Alon Kahana, MD, PhD
Extraocular Muscle Regeneration
Binocular vision in humans requires coordinated movement of both eyes, controlled by 6 EOMs per eye. In children, development of binocular vision in general and stereopsis (binocular depth perception) in particular requires properly coordinated eye movement. Poorly coordinated eye movement, i.e., strabismus, can result in amblyopia (neurologic vision loss) and/or permanent loss of stereopsis. In adults, strabismus can result in diplopia (double vision), leading to loss of visual function, as well as in social stigma and isolation. Strabismic conditions are very common, with a pediatric prevalence of approximately 3%, with a total prevalence of 2-5%. While the majority of ophthalmic disorders have benefitted tremendously from advances in molecular genetics and cell biology, treatment of strabismic conditions still relies on occlusion, prisms and surgery, with high rates of failure and potential complications that can result in loss of visual function. The transformative goal of this project is to cure strabismus and preserve vision through regenerative approaches, with further applications to a multitude of skeletal muscle disorders.
Coordinated eye movement requires intact neurologic control and functional EOMs. Disease and fibrosis (e.g. thyroid eye disease, trauma) can cause irreversible muscle damage. In addition, cranial nerve disorders can secondarily lead to atrophy or contracture of EOMs. Unfortunately, a damaged or maldeveloped muscle will result in poor function, irrespective of neurologic input. While mammalian muscles have a very limited capacity to regenerate de novo, there is experimental evidence of limited EOM repair following injury in mammals . Hence, there is potential for therapeutic EOM repair, but we need a better mechanistic understanding of how to trigger and control it.
In order to address the limitations in the field, our laboratory has developed a novel model of EOM injury and regeneration that takes advantage of the genetic accessibility and regenerative capacity of adult zebrafish. Importantly, we have discovered that adult zebrafish EOMs regeneration begins with reprogramming of “post-mitotic” myocytes – multinucleated, syncytial – into dedifferentiated myoblasts capable of robust proliferation to restore the cell number required to regenerate lost tissue. The discovery of myocyte dedifferentiation has been controversial. However, vertebrate cell reprogramming and dedifferentiation is also well studied in adult zebrafish retina, bone, cartilage, heart, and liver, providing excellent models for developing a mechanistic understanding of the reprogramming process. Since myocyte differentiation and biology are extremely well-conserved across species, there is every reason to believe that studying dedifferentiation in zebrafish will enhance our understanding of the potential for dedifferentiation and regeneration in human muscle. Specifically, we hypothesize that mammalian myocytes have gained, through evolution, molecular repressor pathways to prevent myocyte dedifferentiation in order to reduce the risk of dysregulated reprogramming resulting in malignant transformation. It follows that a mechanistic understanding of dedifferentiation would identify molecular activators and repressors that could be utilized to develop novel therapies. The discovery of induced pluripotent stem (iPS) cell reprogramming through the activation of just 4 transcription factors (TFs) – MYC, KLF4, SOX2 and OCT4 – lends significant credibility to the notion that mammalian cell reprogramming is possible once the basic biology is understood.

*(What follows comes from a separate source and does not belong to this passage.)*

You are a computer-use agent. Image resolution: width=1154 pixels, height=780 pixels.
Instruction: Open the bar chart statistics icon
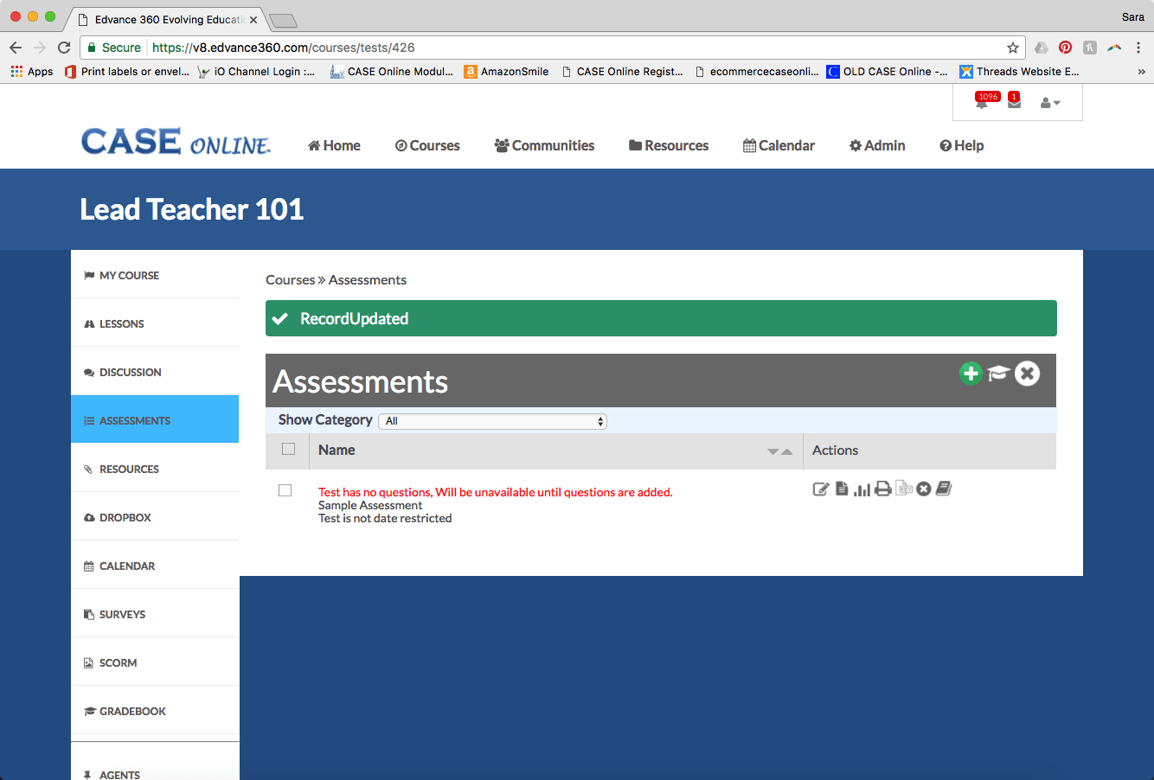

Our investigations, now published, have revealed that adult zebrafish EOM myocytes reprogram into dedifferentiated myoblasts capable of reentering the cell cycle by 20 hours post injury (hpi). The reprogramming process involves both transcriptional and cytoplasmic events, including FGF-dependent induction of autophagy to disassemble the sarcomeres and the excess nuclei in the multinucleated starting cells. The lab has now turned its attention to understanding the transcriptional and epigenetic processes that underlie myocyte reprogramming.